===== EXTRACT PROVIDED =====

Berkeley is one of the cradles of modern theoretical computer science. Over the last thirty years, our graduate students and, sometimes, their advisors have done foundational work on NP-completeness, cryptography, derandomization, probabilistically checkable proofs, quantum computing, and algorithmic game theory. The mild weather, celebrated eateries (see here and here), and collaborative atmosphere are known to be conducive to great theory-building and problem-solving.
In addition, Berkeley's Simons Institute for the Theory of Computing regularly brings together theory-oriented researchers from all over the world to collaboratively work on hard problems. The institute organizes a sequence of programs based on topics (see current & future programs and past ones), supported by workshops (see current & future workshops and past ones) and other events.
On Wednesdays, our group comes together for Theory Lunch, an event featuring an informal lunch followed by a whiteboard presentation; this allows for much mingling, including with our friends from Statistics and Math (and, occasionally, Physics and Chemistry). On Fridays, TGIF, the informal student seminar that is off-limits to faculty, provides a comfortable space for students to learn about each other's work.
Some of our current focus is on using computation as a lens to the sciences. Like probabilistic thinking in the last century, computational thinking will give mathematics and, more generally, science a new language to use and the ability to formulate new fundamental questions. We are studying the applications of theoretical computer science in many sciences, including economics (with our work on computational game theory and mechanism design), physics (with our work on random structures and quantum computing), biology, and pure mathematics (especially geometry, functional analysis, and additive number theory). The core problems in algorithms, compexity theory, and cryptography remain, of course, dear to our hearts.

=====

__TASK INSTRUCTIONS__
Rewrite the Berkeley theory passage above, between "Some of our" and "to our hearts.", inclusive, changing "computational thinking" to "algorithmic thinking".

===== DATASET =====

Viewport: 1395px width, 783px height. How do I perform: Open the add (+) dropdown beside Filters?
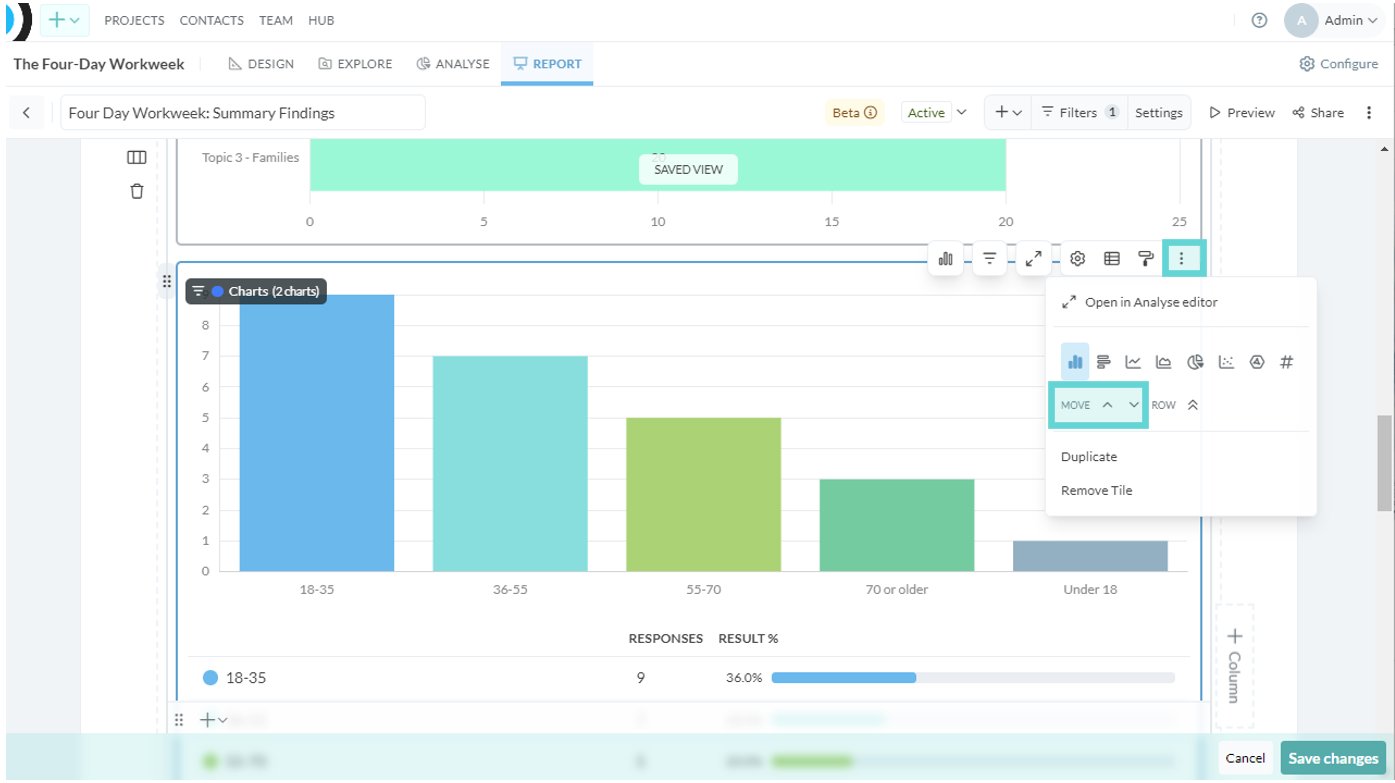pos(1008,113)
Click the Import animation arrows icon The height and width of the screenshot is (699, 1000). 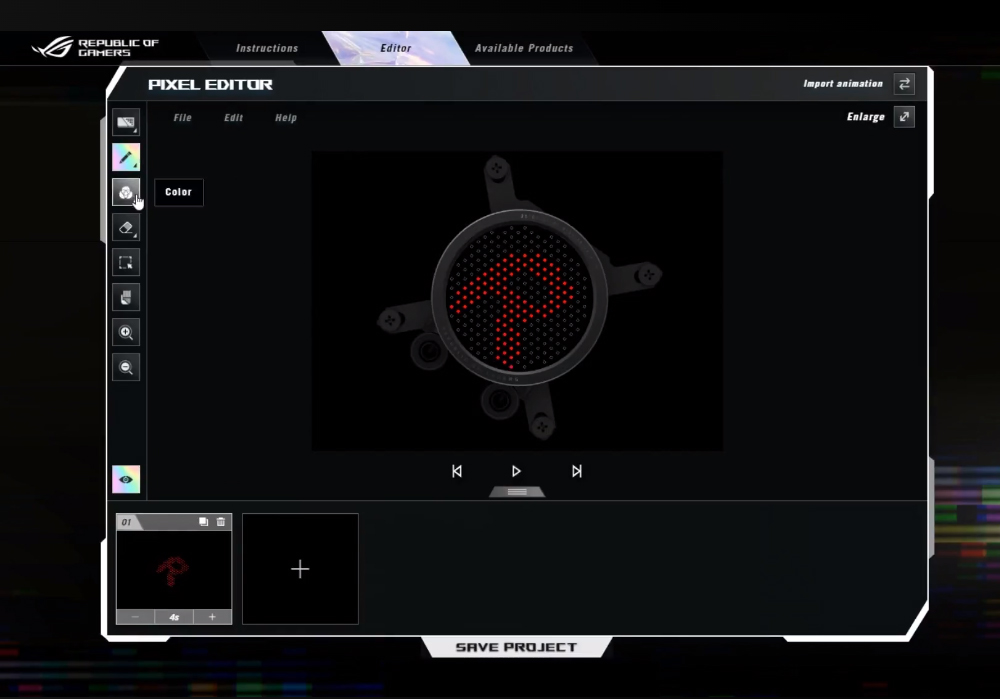(904, 84)
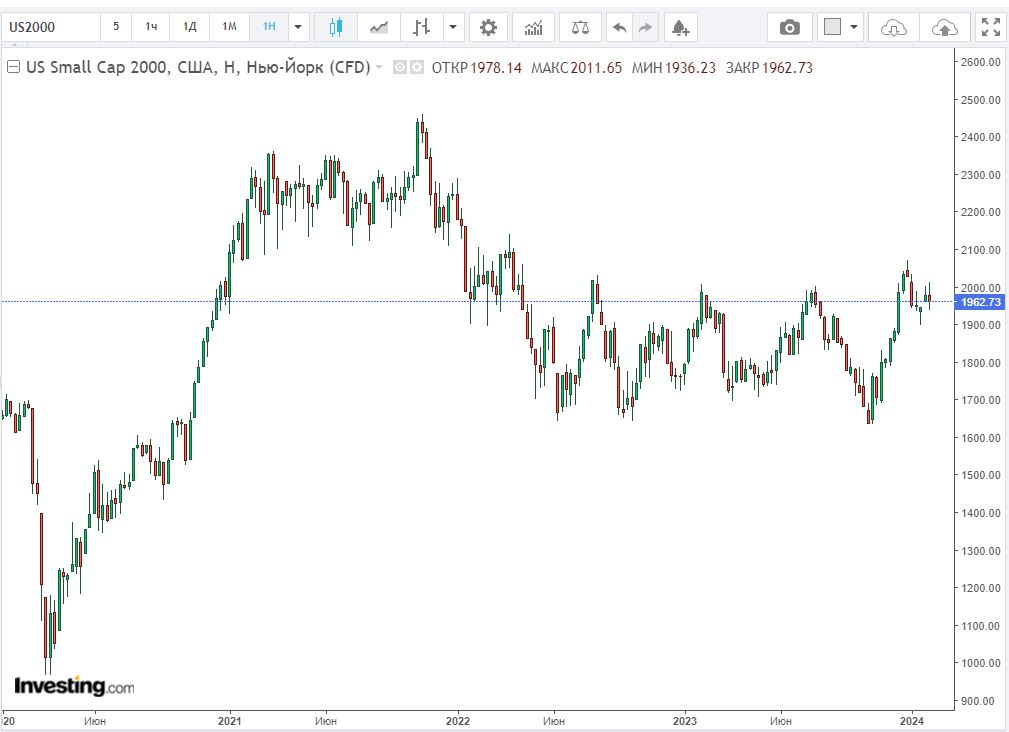Screen dimensions: 1009x732
Task: Create price alert bell icon
Action: 680,27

=====

__RESULT OF THIS EXERCISE__
Some of our current focus is on using computation as a lens to the sciences. Like probabilistic thinking in the last century, algorithmic thinking will give mathematics and, more generally, science a new language to use and the ability to formulate new fundamental questions. We are studying the applications of theoretical computer science in many sciences, including economics (with our work on computational game theory and mechanism design), physics (with our work on random structures and quantum computing), biology, and pure mathematics (especially geometry, functional analysis, and additive number theory). The core problems in algorithms, compexity theory, and cryptography remain, of course, dear to our hearts.